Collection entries
----

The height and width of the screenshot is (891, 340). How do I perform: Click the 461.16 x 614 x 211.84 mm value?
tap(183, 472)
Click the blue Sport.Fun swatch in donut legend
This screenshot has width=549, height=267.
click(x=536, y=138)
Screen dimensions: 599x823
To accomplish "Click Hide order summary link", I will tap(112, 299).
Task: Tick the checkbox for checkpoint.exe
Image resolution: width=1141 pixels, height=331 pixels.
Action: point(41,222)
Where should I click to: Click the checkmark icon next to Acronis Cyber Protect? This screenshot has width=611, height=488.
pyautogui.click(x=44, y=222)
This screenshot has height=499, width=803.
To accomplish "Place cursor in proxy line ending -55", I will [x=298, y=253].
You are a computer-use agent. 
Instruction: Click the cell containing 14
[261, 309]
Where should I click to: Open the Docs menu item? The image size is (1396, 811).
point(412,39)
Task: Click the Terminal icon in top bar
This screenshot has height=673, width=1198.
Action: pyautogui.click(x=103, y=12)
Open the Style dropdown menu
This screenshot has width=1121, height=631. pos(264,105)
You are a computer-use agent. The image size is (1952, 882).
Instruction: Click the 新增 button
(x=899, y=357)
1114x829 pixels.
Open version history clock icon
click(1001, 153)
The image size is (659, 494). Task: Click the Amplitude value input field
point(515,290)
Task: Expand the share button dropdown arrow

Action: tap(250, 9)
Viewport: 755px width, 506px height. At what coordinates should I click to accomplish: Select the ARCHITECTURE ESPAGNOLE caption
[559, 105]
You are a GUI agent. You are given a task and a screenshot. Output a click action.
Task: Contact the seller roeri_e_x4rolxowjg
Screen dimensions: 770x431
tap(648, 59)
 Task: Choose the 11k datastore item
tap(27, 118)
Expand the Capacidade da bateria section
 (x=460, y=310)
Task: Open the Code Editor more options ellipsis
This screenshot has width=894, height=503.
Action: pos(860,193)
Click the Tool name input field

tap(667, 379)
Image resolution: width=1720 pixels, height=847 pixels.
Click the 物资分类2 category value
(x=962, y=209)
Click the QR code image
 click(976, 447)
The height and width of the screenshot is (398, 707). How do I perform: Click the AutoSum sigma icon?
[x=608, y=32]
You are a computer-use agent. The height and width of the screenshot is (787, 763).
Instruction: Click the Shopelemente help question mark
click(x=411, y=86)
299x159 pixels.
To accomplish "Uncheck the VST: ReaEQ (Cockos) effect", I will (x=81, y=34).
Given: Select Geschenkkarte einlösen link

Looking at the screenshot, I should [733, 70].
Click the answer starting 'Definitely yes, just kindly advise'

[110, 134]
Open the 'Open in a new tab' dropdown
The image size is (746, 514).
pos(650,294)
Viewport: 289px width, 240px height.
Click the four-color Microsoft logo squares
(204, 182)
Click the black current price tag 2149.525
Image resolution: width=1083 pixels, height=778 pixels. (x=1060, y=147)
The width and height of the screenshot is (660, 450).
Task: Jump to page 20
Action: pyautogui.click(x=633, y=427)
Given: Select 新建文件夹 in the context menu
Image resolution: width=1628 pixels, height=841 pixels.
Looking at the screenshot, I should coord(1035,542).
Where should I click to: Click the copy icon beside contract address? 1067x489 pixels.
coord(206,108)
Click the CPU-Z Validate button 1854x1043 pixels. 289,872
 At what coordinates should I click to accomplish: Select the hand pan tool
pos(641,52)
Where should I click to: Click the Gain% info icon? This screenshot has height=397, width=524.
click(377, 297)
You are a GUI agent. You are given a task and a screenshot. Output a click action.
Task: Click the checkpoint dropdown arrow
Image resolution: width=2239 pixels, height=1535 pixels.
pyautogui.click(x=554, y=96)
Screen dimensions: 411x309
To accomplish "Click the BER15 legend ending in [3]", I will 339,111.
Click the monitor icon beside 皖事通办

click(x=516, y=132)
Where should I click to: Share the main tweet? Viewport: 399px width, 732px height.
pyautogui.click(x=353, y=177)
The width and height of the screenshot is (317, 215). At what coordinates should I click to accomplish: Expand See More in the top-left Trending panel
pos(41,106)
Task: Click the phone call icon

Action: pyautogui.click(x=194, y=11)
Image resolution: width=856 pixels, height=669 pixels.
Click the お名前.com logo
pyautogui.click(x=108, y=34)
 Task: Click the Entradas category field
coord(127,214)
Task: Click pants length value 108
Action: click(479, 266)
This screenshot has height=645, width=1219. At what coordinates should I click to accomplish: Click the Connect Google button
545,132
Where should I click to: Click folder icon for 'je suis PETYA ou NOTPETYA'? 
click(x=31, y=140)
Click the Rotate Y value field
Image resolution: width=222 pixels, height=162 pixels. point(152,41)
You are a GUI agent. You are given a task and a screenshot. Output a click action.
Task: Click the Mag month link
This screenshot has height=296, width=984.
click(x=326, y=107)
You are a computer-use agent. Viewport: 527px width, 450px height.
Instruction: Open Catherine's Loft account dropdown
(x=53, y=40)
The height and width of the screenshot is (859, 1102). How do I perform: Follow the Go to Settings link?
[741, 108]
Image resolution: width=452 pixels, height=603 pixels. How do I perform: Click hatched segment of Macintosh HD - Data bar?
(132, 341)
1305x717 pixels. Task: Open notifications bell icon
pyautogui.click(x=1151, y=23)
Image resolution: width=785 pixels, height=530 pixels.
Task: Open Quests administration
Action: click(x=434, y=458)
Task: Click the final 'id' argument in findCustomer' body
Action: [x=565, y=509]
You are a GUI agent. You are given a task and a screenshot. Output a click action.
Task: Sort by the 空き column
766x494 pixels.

----

== DESCRIPTION OF THE TASK ==
Render every line of the records above as a Markdown table with the columns Row and Line, numbering the rows in order and leaving out blank lines.

== SOLUTION BELOW ==
| Row | Line |
|---|---|
| 1 | The height and width of the screenshot is (891, 340). How do I perform: Click the 461.16 x 614 x 211.84 mm value? |
| 2 | tap(183, 472) |
| 3 | Click the blue Sport.Fun swatch in donut legend |
| 4 | This screenshot has width=549, height=267. |
| 5 | click(x=536, y=138) |
| 6 | Screen dimensions: 599x823 |
| 7 | To accomplish "Click Hide order summary link", I will tap(112, 299). |
| 8 | Task: Tick the checkbox for checkpoint.exe |
| 9 | Image resolution: width=1141 pixels, height=331 pixels. |
| 10 | Action: point(41,222) |
| 11 | Where should I click to: Click the checkmark icon next to Acronis Cyber Protect? This screenshot has width=611, height=488. |
| 12 | pyautogui.click(x=44, y=222) |
| 13 | This screenshot has height=499, width=803. |
| 14 | To accomplish "Place cursor in proxy line ending -55", I will [x=298, y=253]. |
| 15 | You are a computer-use agent.  |
| 16 | Instruction: Click the cell containing 14 |
| 17 | [261, 309] |
| 18 | Where should I click to: Open the Docs menu item? The image size is (1396, 811). |
| 19 | point(412,39) |
| 20 | Task: Click the Terminal icon in top bar |
| 21 | This screenshot has height=673, width=1198. |
| 22 | Action: pyautogui.click(x=103, y=12) |
| 23 | Open the Style dropdown menu |
| 24 | This screenshot has width=1121, height=631. pos(264,105) |
| 25 | You are a computer-use agent. The image size is (1952, 882). |
| 26 | Instruction: Click the 新增 button |
| 27 | (x=899, y=357) |
| 28 | 1114x829 pixels. |
| 29 | Open version history clock icon |
| 30 | click(1001, 153) |
| 31 | The image size is (659, 494). Task: Click the Amplitude value input field |
| 32 | point(515,290) |
| 33 | Task: Expand the share button dropdown arrow |
| 34 | Action: tap(250, 9) |
| 35 | Viewport: 755px width, 506px height. At what coordinates should I click to accomplish: Select the ARCHITECTURE ESPAGNOLE caption |
| 36 | [559, 105] |
| 37 | You are a GUI agent. You are given a task and a screenshot. Output a click action. |
| 38 | Task: Contact the seller roeri_e_x4rolxowjg |
| 39 | Screen dimensions: 770x431 |
| 40 | tap(648, 59) |
| 41 |  Task: Choose the 11k datastore item |
| 42 | tap(27, 118) |
| 43 | Expand the Capacidade da bateria section |
| 44 |  (x=460, y=310) |
| 45 | Task: Open the Code Editor more options ellipsis |
| 46 | This screenshot has width=894, height=503. |
| 47 | Action: pos(860,193) |
| 48 | Click the Tool name input field |
| 49 | tap(667, 379) |
| 50 | Image resolution: width=1720 pixels, height=847 pixels. |
| 51 | Click the 物资分类2 category value |
| 52 | (x=962, y=209) |
| 53 | Click the QR code image |
| 54 |  click(976, 447) |
| 55 | The height and width of the screenshot is (398, 707). How do I perform: Click the AutoSum sigma icon? |
| 56 | [x=608, y=32] |
| 57 | You are a computer-use agent. The height and width of the screenshot is (787, 763). |
| 58 | Instruction: Click the Shopelemente help question mark |
| 59 | click(x=411, y=86) |
| 60 | 299x159 pixels. |
| 61 | To accomplish "Uncheck the VST: ReaEQ (Cockos) effect", I will (x=81, y=34). |
| 62 | Given: Select Geschenkkarte einlösen link |
| 63 | Looking at the screenshot, I should [733, 70]. |
| 64 | Click the answer starting 'Definitely yes, just kindly advise' |
| 65 | [110, 134] |
| 66 | Open the 'Open in a new tab' dropdown |
| 67 | The image size is (746, 514). |
| 68 | pos(650,294) |
| 69 | Viewport: 289px width, 240px height. |
| 70 | Click the four-color Microsoft logo squares |
| 71 | (204, 182) |
| 72 | Click the black current price tag 2149.525 |
| 73 | Image resolution: width=1083 pixels, height=778 pixels. (x=1060, y=147) |
| 74 | The width and height of the screenshot is (660, 450). |
| 75 | Task: Jump to page 20 |
| 76 | Action: pyautogui.click(x=633, y=427) |
| 77 | Given: Select 新建文件夹 in the context menu |
| 78 | Image resolution: width=1628 pixels, height=841 pixels. |
| 79 | Looking at the screenshot, I should coord(1035,542). |
| 80 | Where should I click to: Click the copy icon beside contract address? 1067x489 pixels. |
| 81 | coord(206,108) |
| 82 | Click the CPU-Z Validate button 1854x1043 pixels. 289,872 |
| 83 |  At what coordinates should I click to accomplish: Select the hand pan tool |
| 84 | pos(641,52) |
| 85 | Where should I click to: Click the Gain% info icon? This screenshot has height=397, width=524. |
| 86 | click(377, 297) |
| 87 | You are a GUI agent. You are given a task and a screenshot. Output a click action. |
| 88 | Task: Click the checkpoint dropdown arrow |
| 89 | Image resolution: width=2239 pixels, height=1535 pixels. |
| 90 | pyautogui.click(x=554, y=96) |
| 91 | Screen dimensions: 411x309 |
| 92 | To accomplish "Click the BER15 legend ending in [3]", I will 339,111. |
| 93 | Click the monitor icon beside 皖事通办 |
| 94 | click(x=516, y=132) |
| 95 | Where should I click to: Share the main tweet? Viewport: 399px width, 732px height. |
| 96 | pyautogui.click(x=353, y=177) |
| 97 | The width and height of the screenshot is (317, 215). At what coordinates should I click to accomplish: Expand See More in the top-left Trending panel |
| 98 | pos(41,106) |
| 99 | Task: Click the phone call icon |
| 100 | Action: pyautogui.click(x=194, y=11) |
| 101 | Image resolution: width=856 pixels, height=669 pixels. |
| 102 | Click the お名前.com logo |
| 103 | pyautogui.click(x=108, y=34) |
| 104 |  Task: Click the Entradas category field |
| 105 | coord(127,214) |
| 106 | Task: Click pants length value 108 |
| 107 | Action: click(479, 266) |
| 108 | This screenshot has height=645, width=1219. At what coordinates should I click to accomplish: Click the Connect Google button |
| 109 | 545,132 |
| 110 | Where should I click to: Click folder icon for 'je suis PETYA ou NOTPETYA'?  |
| 111 | click(x=31, y=140) |
| 112 | Click the Rotate Y value field |
| 113 | Image resolution: width=222 pixels, height=162 pixels. point(152,41) |
| 114 | You are a GUI agent. You are given a task and a screenshot. Output a click action. |
| 115 | Task: Click the Mag month link |
| 116 | This screenshot has height=296, width=984. |
| 117 | click(x=326, y=107) |
| 118 | You are a computer-use agent. Viewport: 527px width, 450px height. |
| 119 | Instruction: Open Catherine's Loft account dropdown |
| 120 | (x=53, y=40) |
| 121 | The height and width of the screenshot is (859, 1102). How do I perform: Follow the Go to Settings link? |
| 122 | [741, 108] |
| 123 | Image resolution: width=452 pixels, height=603 pixels. How do I perform: Click hatched segment of Macintosh HD - Data bar? |
| 124 | (132, 341) |
| 125 | 1305x717 pixels. Task: Open notifications bell icon |
| 126 | pyautogui.click(x=1151, y=23) |
| 127 | Image resolution: width=785 pixels, height=530 pixels. |
| 128 | Task: Open Quests administration |
| 129 | Action: click(x=434, y=458) |
| 130 | Task: Click the final 'id' argument in findCustomer' body |
| 131 | Action: [x=565, y=509] |
| 132 | You are a GUI agent. You are given a task and a screenshot. Output a click action. |
| 133 | Task: Sort by the 空き column |
| 134 | 766x494 pixels. |